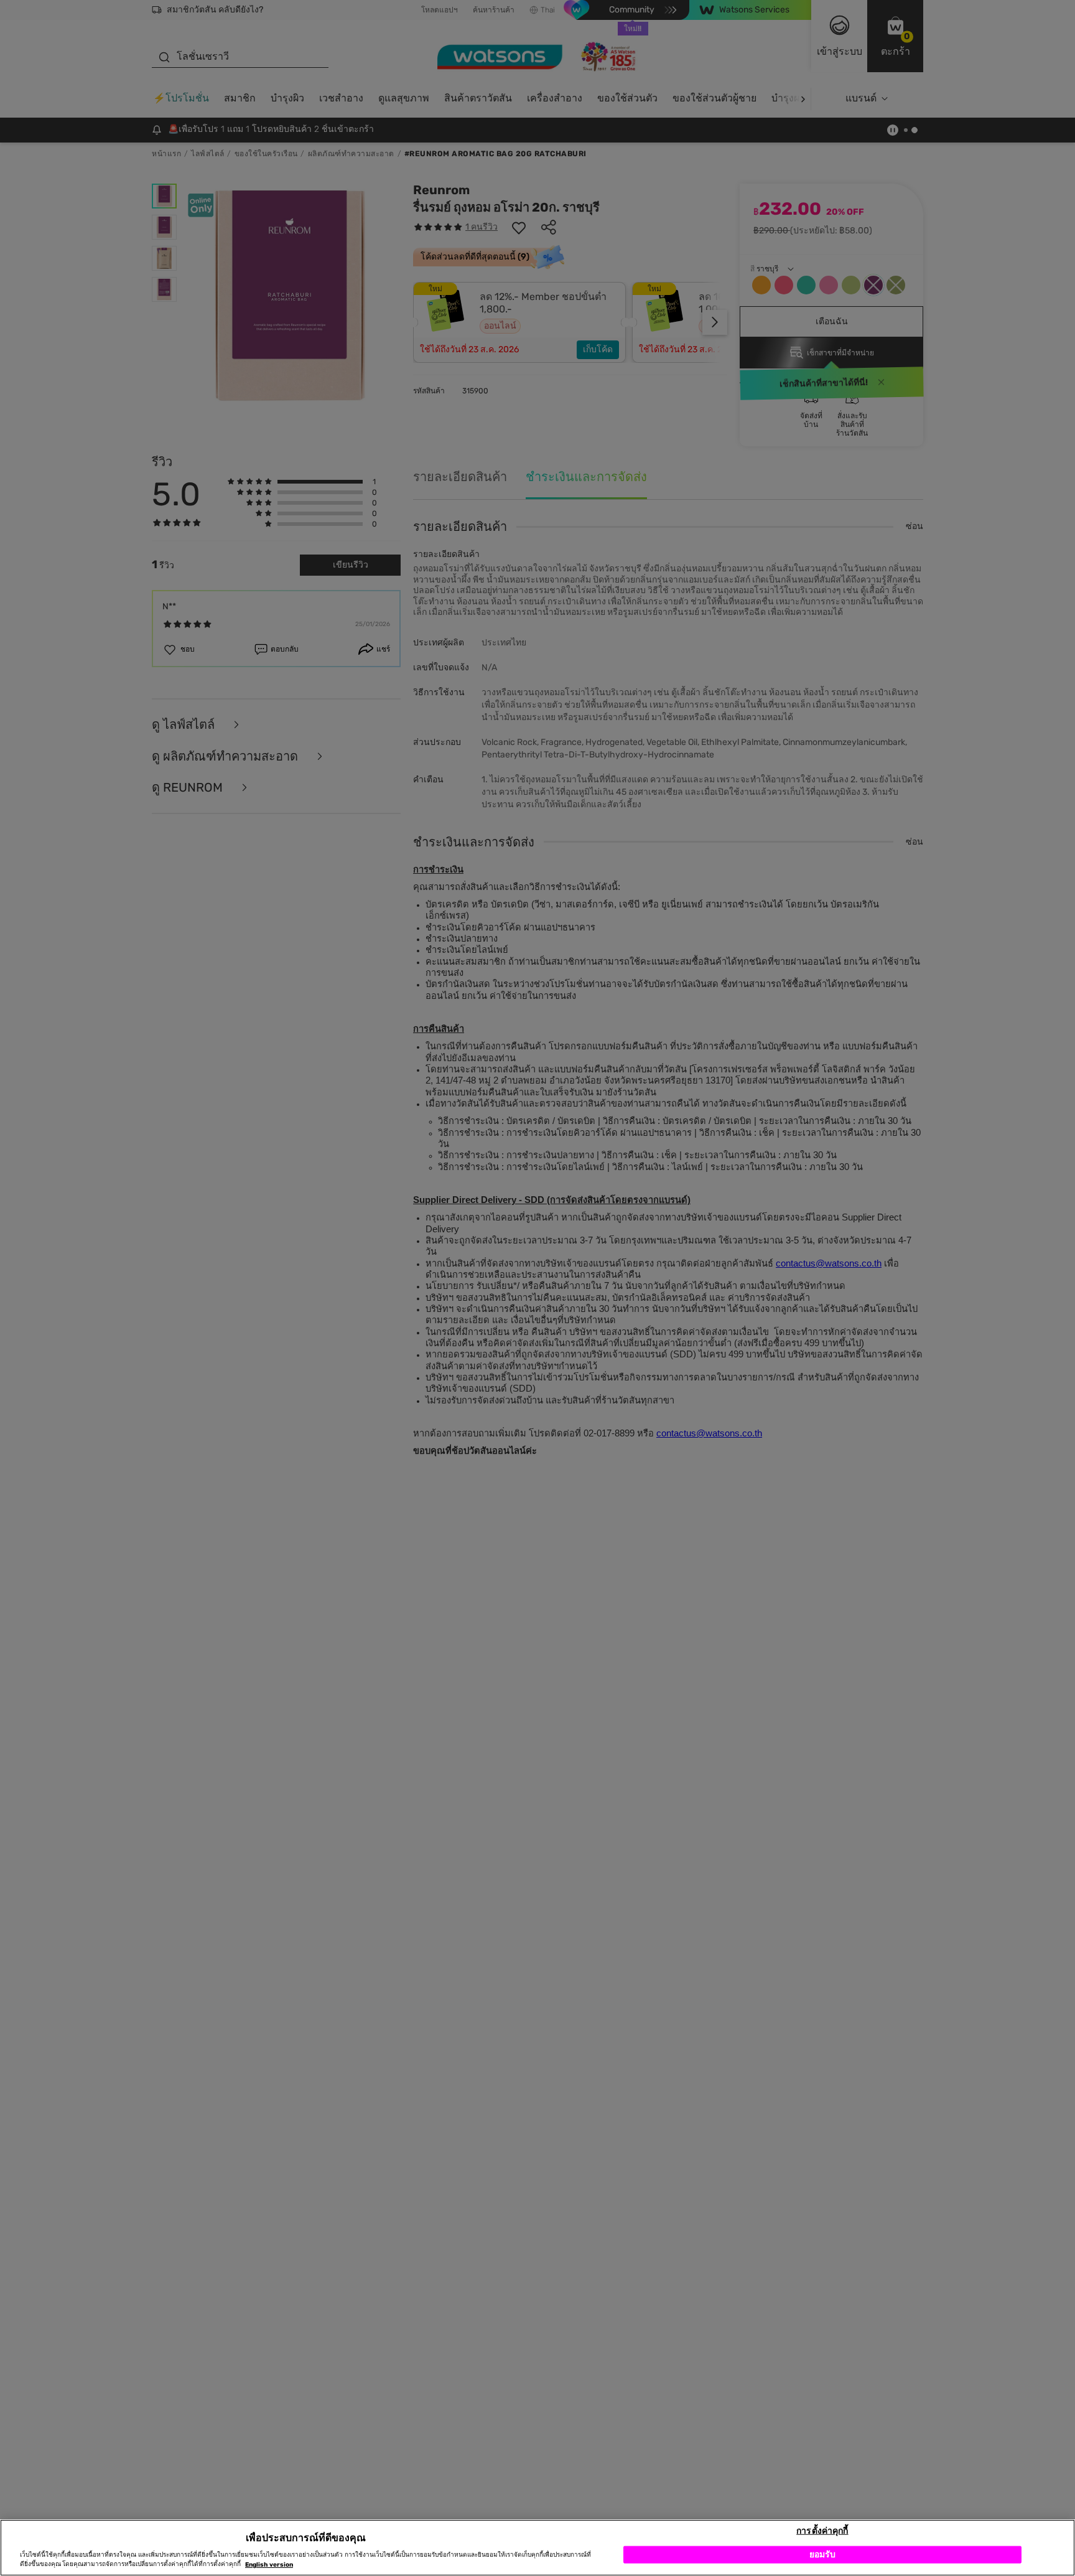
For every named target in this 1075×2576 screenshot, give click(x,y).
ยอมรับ (822, 2554)
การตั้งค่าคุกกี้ (822, 2530)
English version (269, 2565)
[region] (537, 2547)
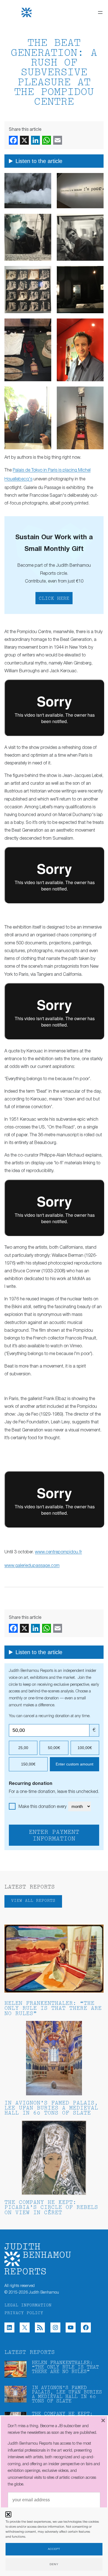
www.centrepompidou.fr (58, 1552)
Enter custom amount (74, 1764)
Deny (54, 2564)
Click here (54, 598)
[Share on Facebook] (13, 140)
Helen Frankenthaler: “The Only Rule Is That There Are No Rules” (53, 2008)
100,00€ (85, 1747)
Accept (54, 2549)
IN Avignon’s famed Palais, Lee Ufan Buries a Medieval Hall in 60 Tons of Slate (51, 2108)
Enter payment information (54, 1836)
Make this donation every (43, 1807)
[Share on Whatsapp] (46, 140)
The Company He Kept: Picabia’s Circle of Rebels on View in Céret (51, 2208)
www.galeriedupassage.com (32, 1566)
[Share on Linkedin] (35, 140)
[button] (8, 2514)
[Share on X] (24, 140)
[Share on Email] (57, 140)
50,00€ (54, 1747)
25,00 (23, 1747)
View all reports (33, 1901)
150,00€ (28, 1764)
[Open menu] (100, 12)
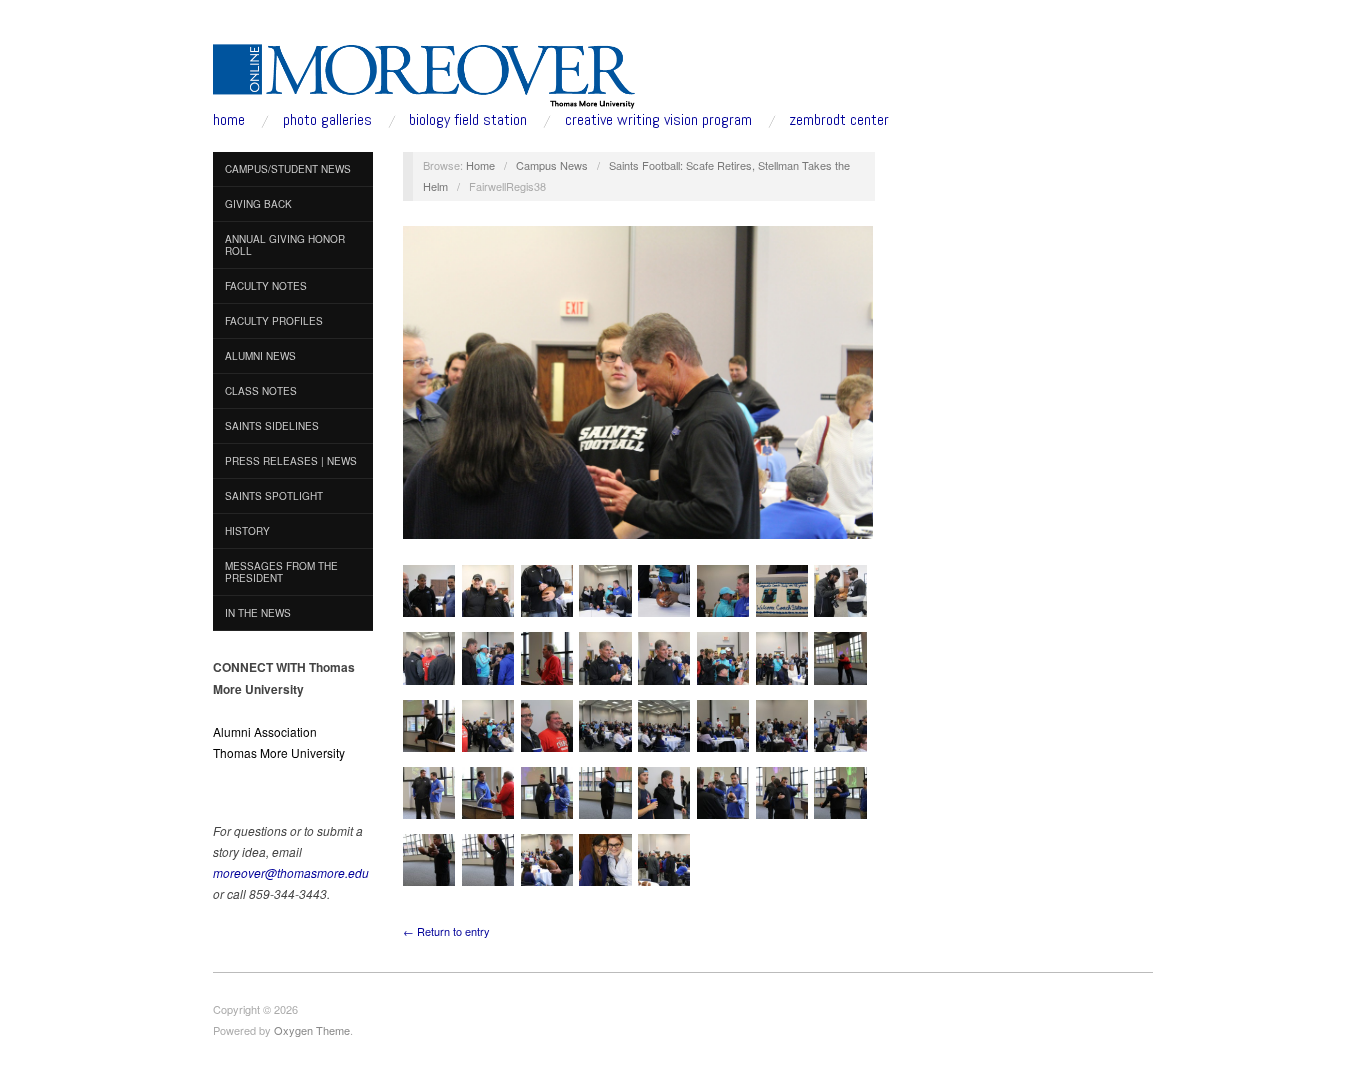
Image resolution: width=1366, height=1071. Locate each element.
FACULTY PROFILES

| YOUR INSTRUCTIONS |
Set down the records above exactly, leaving out pictures.

| FINISHED EXERCISE |
For every named target in this 1075×2576 screenshot, give click(x,y).
ยอมรับ (822, 2554)
การตั้งค่าคุกกี้ (822, 2530)
English version (269, 2565)
[region] (537, 2547)
www.centrepompidou.fr (58, 1552)
Enter custom amount (74, 1764)
Deny (54, 2564)
Click here (54, 598)
[Share on Facebook] (13, 140)
Helen Frankenthaler: “The Only Rule Is That There Are No Rules” (53, 2008)
100,00€ (85, 1747)
Accept (54, 2549)
IN Avignon’s famed Palais, Lee Ufan Buries a Medieval Hall in 60 Tons of Slate (51, 2108)
Enter payment information (54, 1836)
Make this donation every (43, 1807)
[Share on Whatsapp] (46, 140)
The Company He Kept: Picabia’s Circle of Rebels on View in Céret (51, 2208)
www.galeriedupassage.com (32, 1566)
[Share on Linkedin] (35, 140)
[button] (8, 2514)
[Share on X] (24, 140)
[Share on Email] (57, 140)
50,00€ (54, 1747)
25,00 (23, 1747)
View all reports (33, 1901)
150,00€ (28, 1764)
[Open menu] (100, 12)
Image resolution: width=1366, height=1071. Locate each element.
FACULTY PROFILES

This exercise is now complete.